Requirement: Rewrite the data as a numbered list, starting at the line containing "In order to click on view-selector: All" and running through the line containing "(770, 556).", with blank lines dropped.

Supplied information:
=== Section Start ===

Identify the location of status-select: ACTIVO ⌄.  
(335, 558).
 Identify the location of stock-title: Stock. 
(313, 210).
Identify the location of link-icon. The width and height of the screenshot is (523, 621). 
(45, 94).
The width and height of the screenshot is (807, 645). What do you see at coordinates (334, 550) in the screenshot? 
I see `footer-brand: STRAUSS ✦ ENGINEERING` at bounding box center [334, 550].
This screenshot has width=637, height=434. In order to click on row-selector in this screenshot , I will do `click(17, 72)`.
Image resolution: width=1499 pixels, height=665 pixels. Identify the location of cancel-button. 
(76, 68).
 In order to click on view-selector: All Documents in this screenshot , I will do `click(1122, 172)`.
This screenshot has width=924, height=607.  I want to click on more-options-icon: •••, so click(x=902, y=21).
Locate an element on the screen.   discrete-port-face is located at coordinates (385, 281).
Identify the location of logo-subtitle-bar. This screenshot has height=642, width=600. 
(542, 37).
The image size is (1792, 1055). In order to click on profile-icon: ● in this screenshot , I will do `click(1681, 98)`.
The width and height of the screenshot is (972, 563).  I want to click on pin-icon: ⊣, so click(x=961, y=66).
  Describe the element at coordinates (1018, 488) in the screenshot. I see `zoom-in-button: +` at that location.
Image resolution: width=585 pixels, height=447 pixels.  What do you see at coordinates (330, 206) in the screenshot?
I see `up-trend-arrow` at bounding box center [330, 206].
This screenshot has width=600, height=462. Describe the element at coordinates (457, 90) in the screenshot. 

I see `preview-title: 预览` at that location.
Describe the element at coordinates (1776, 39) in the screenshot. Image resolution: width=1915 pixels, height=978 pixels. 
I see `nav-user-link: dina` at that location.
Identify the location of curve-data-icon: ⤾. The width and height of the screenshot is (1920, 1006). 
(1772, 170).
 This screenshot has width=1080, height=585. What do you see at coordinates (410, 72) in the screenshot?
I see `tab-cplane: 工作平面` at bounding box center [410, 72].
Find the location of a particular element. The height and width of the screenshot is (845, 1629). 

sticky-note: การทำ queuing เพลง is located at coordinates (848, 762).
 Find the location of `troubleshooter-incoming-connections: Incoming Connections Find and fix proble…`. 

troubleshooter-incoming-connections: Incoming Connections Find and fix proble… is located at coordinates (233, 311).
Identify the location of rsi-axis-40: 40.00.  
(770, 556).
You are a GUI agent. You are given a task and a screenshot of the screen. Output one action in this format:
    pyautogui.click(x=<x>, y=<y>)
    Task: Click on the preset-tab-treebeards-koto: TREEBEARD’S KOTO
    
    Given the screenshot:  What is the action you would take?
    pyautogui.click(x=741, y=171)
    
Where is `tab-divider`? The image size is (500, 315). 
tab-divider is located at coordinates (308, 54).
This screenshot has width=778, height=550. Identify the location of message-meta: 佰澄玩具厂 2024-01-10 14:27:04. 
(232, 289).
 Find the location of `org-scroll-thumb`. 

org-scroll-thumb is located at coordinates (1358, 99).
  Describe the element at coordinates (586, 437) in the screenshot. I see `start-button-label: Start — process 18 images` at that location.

=== Section End ===

Answer to this exercise:
1.  In order to click on view-selector: All Documents in this screenshot , I will do `click(1122, 172)`.
2. This screenshot has width=924, height=607.  I want to click on more-options-icon: •••, so click(x=902, y=21).
3. Locate an element on the screen.   discrete-port-face is located at coordinates (385, 281).
4. Identify the location of logo-subtitle-bar. This screenshot has height=642, width=600. 
5. (542, 37).
6. The image size is (1792, 1055). In order to click on profile-icon: ● in this screenshot , I will do `click(1681, 98)`.
7. The width and height of the screenshot is (972, 563).  I want to click on pin-icon: ⊣, so click(x=961, y=66).
8.   Describe the element at coordinates (1018, 488) in the screenshot. I see `zoom-in-button: +` at that location.
9. Image resolution: width=585 pixels, height=447 pixels.  What do you see at coordinates (330, 206) in the screenshot?
10. I see `up-trend-arrow` at bounding box center [330, 206].
11. This screenshot has width=600, height=462. Describe the element at coordinates (457, 90) in the screenshot. 
12. I see `preview-title: 预览` at that location.
13. Describe the element at coordinates (1776, 39) in the screenshot. Image resolution: width=1915 pixels, height=978 pixels. 
14. I see `nav-user-link: dina` at that location.
15. Identify the location of curve-data-icon: ⤾. The width and height of the screenshot is (1920, 1006). 
16. (1772, 170).
17.  This screenshot has width=1080, height=585. What do you see at coordinates (410, 72) in the screenshot?
18. I see `tab-cplane: 工作平面` at bounding box center [410, 72].
19. Find the location of a particular element. The height and width of the screenshot is (845, 1629). 
20. sticky-note: การทำ queuing เพลง is located at coordinates (848, 762).
21.  Find the location of `troubleshooter-incoming-connections: Incoming Connections Find and fix proble…`. 
22. troubleshooter-incoming-connections: Incoming Connections Find and fix proble… is located at coordinates (233, 311).
23. Identify the location of rsi-axis-40: 40.00.  
24. (770, 556).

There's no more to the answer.